> [WORK REQUIRED]
Give as a numbered list, omitting blank lines, the part of the rows that opens with the line containing "Close the irafterm window" and closes with the line containing "Image resolution: width=654".

> [GIVEN RECORDS]
━━━━

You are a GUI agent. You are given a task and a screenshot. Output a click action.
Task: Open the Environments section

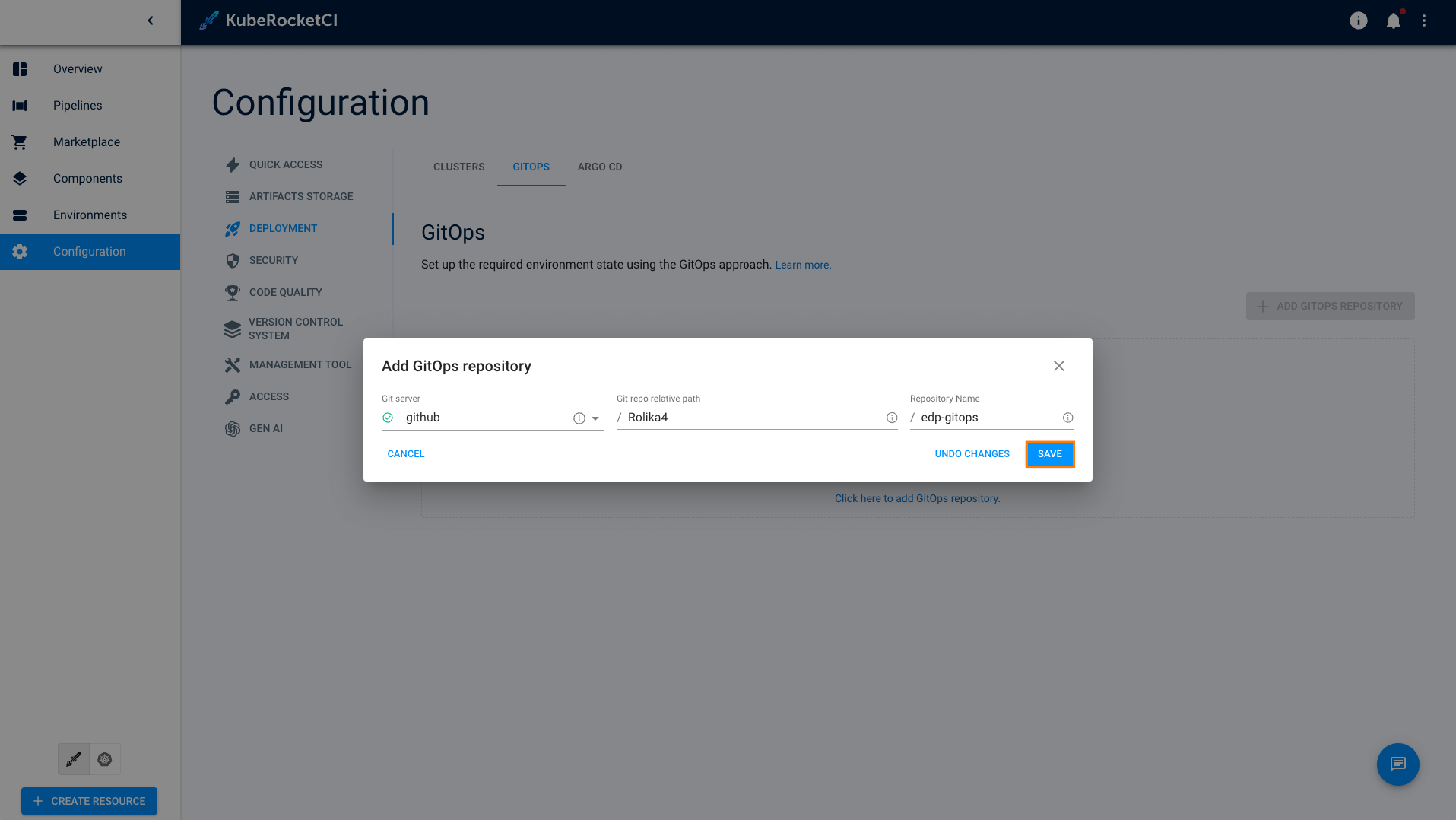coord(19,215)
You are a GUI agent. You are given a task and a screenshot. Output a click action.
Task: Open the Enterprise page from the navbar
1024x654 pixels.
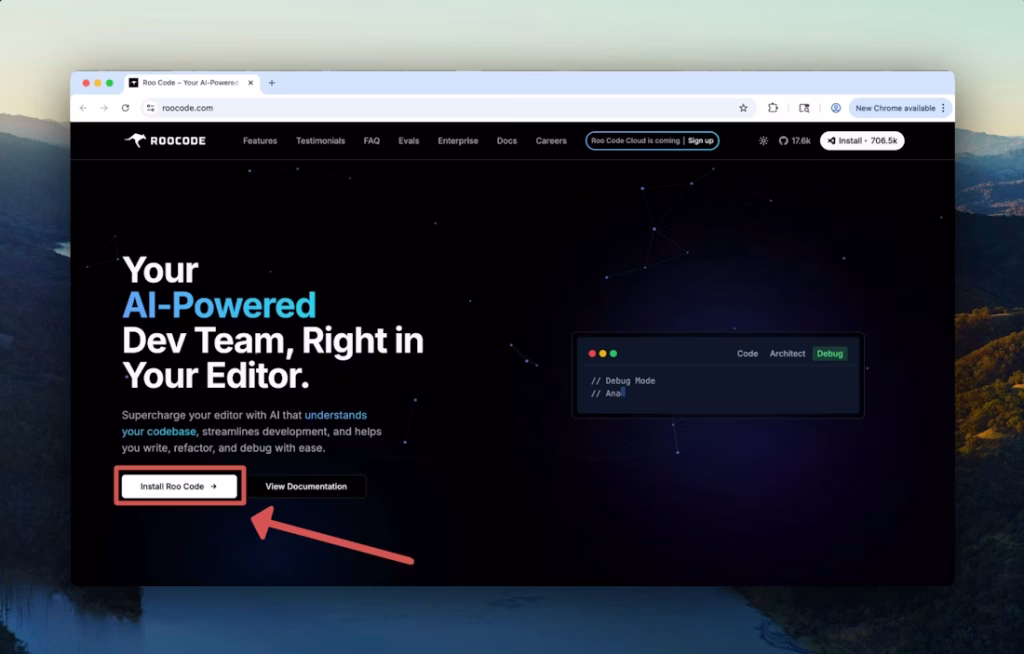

━━━━

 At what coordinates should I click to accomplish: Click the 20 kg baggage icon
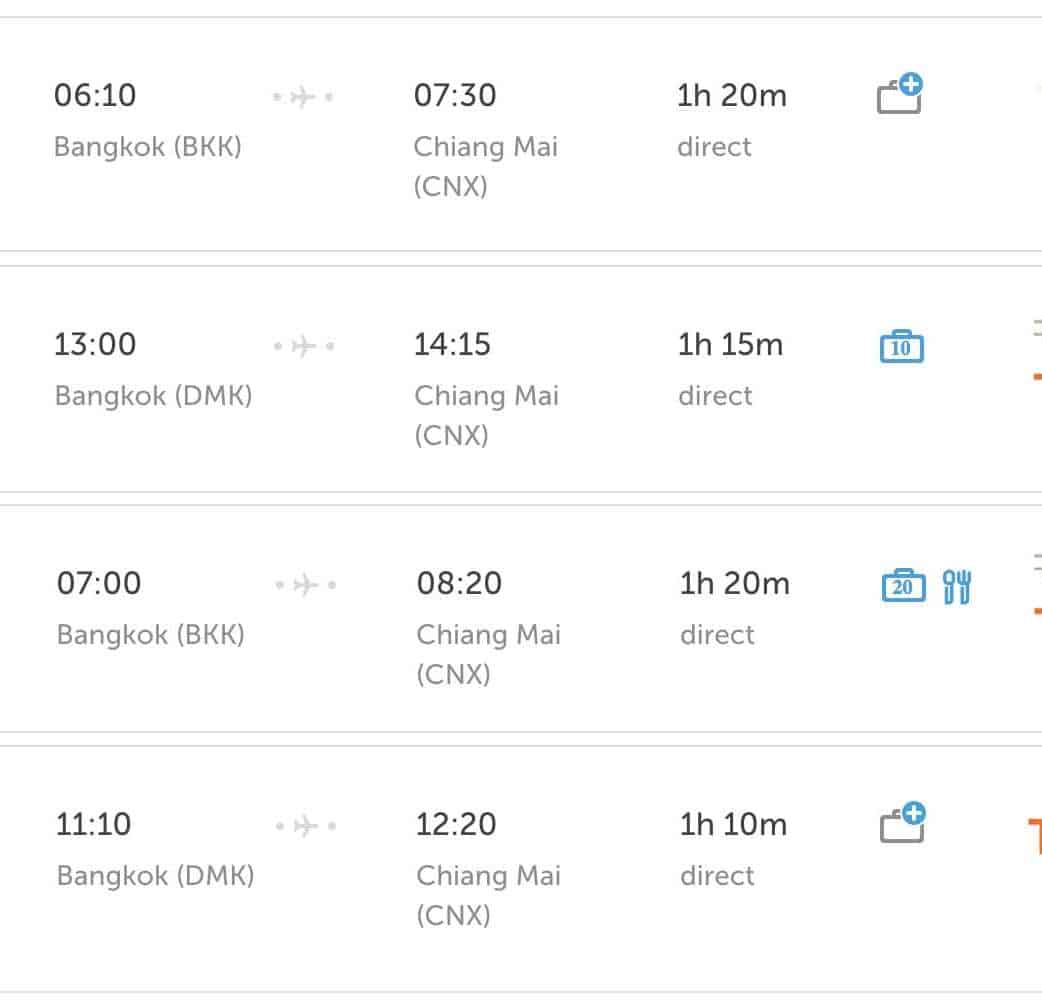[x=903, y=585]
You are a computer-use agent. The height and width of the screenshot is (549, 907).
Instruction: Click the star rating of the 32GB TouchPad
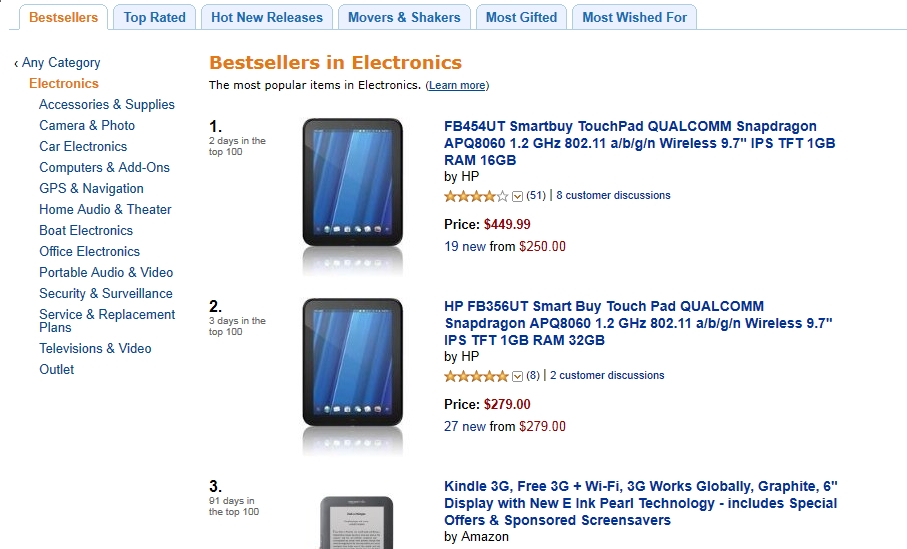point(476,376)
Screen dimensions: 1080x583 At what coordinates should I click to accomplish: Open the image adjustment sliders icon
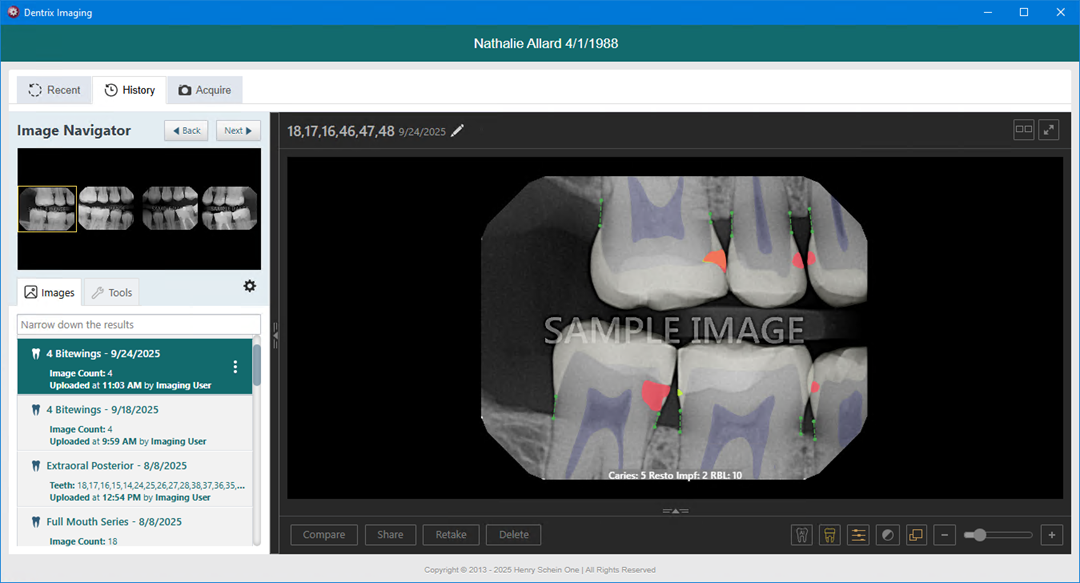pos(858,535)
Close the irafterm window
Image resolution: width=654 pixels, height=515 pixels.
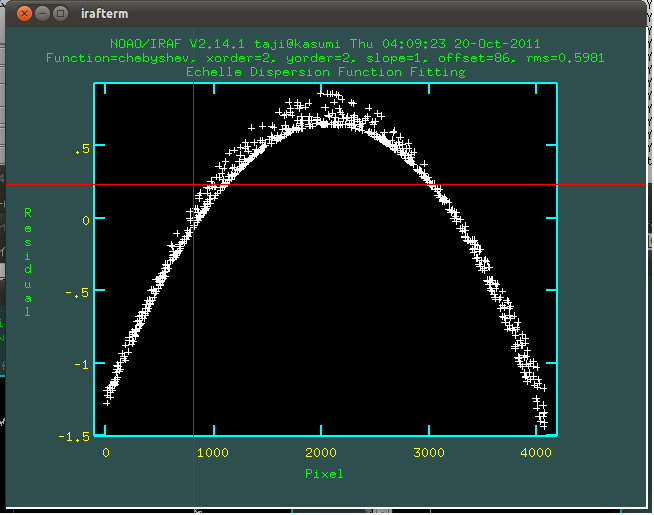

━━━━

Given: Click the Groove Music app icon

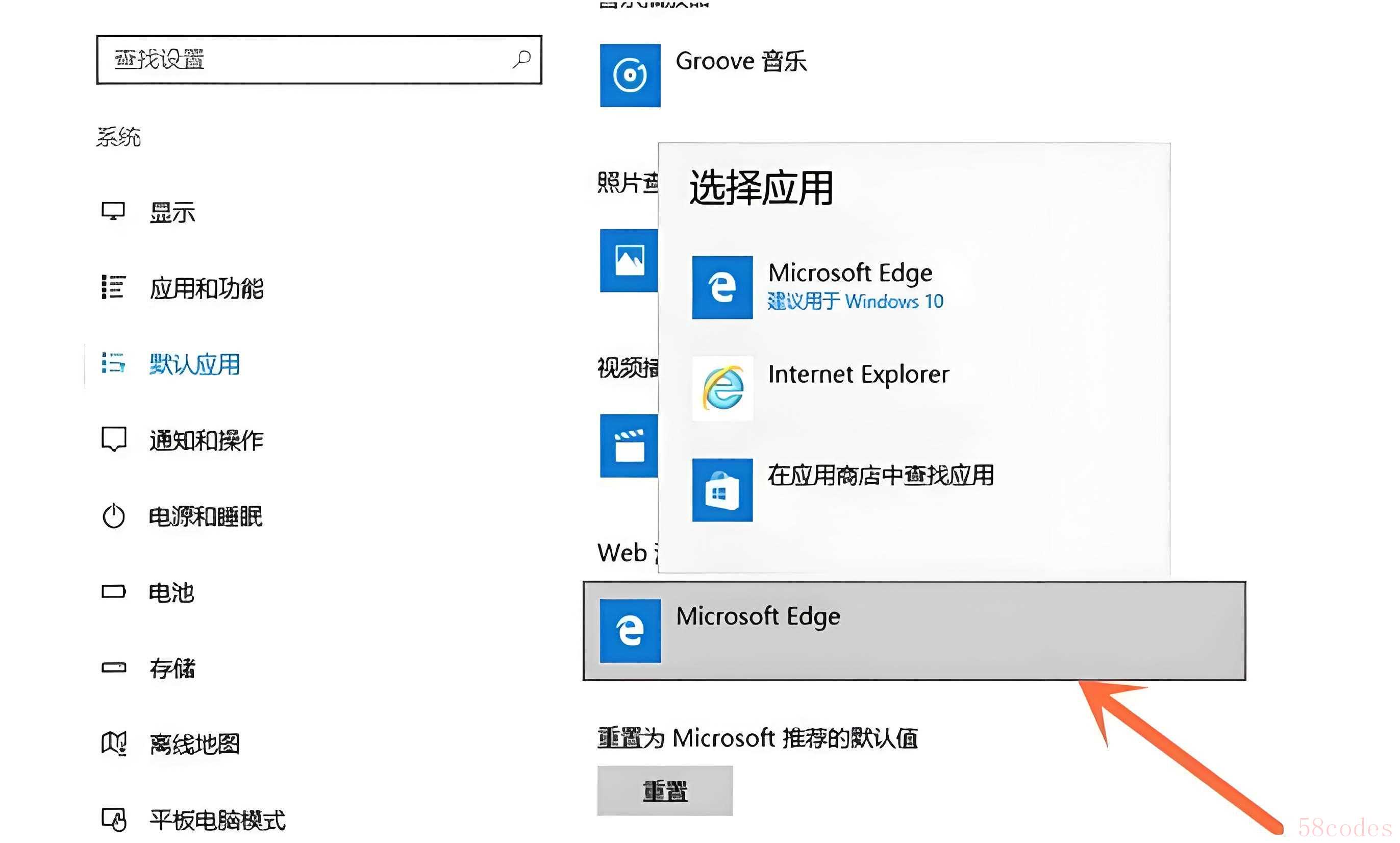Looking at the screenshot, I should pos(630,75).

━━━━

> [OUTPUT FOR THIS TASK]
1. Close the irafterm window
2. Image resolution: width=654 pixels, height=515 pixels.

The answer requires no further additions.